-- Begin --
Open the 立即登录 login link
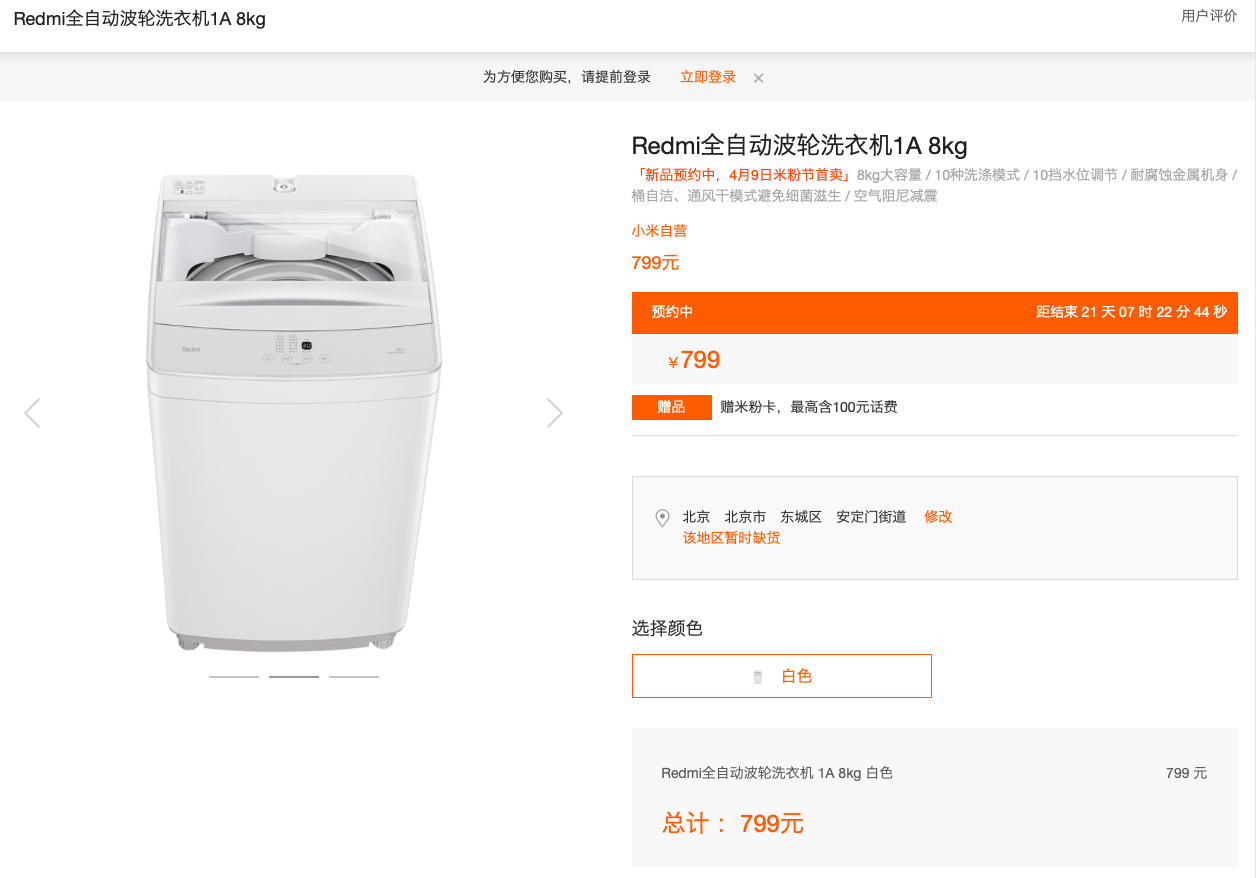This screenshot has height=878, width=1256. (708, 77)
-- End --
-- Begin --
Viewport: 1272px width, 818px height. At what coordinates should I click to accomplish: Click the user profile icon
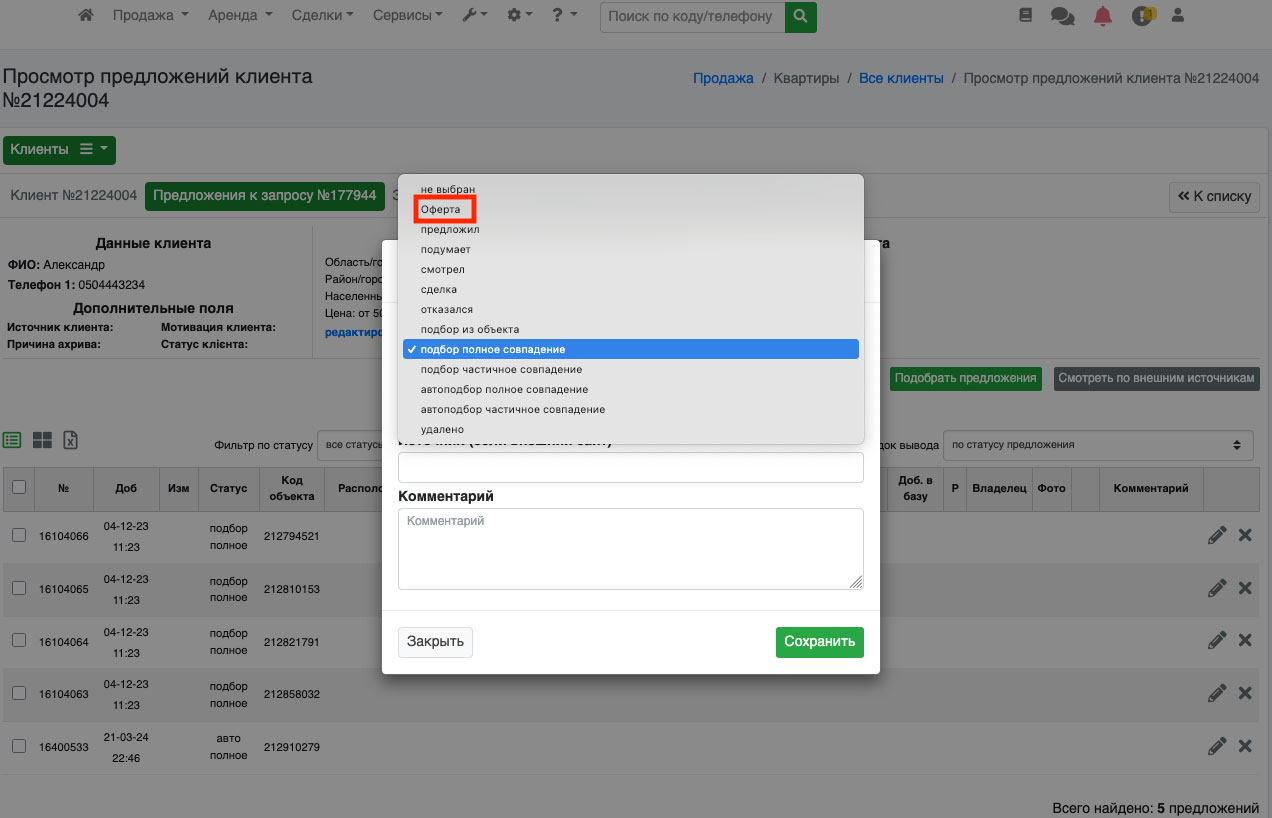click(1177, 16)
-- End --
-- Begin --
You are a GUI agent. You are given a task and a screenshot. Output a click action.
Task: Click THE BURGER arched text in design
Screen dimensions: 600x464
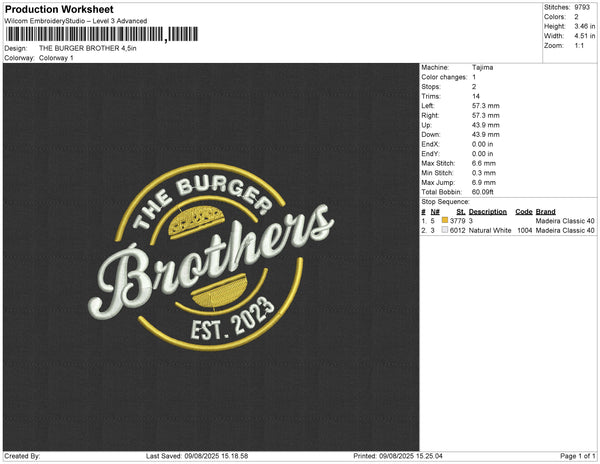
-- End --
Task to carry out: Convert the material above into a numbered list, starting at the line that contains "Viewport: 1272px width, 818px" and ending at the line that contains "click(1177, 16)". Omit blank lines and leave the pictures out.

Response to this exercise:
1. Viewport: 1272px width, 818px height. At what coordinates should I click to accomplish: Click the user profile icon
2. click(1177, 16)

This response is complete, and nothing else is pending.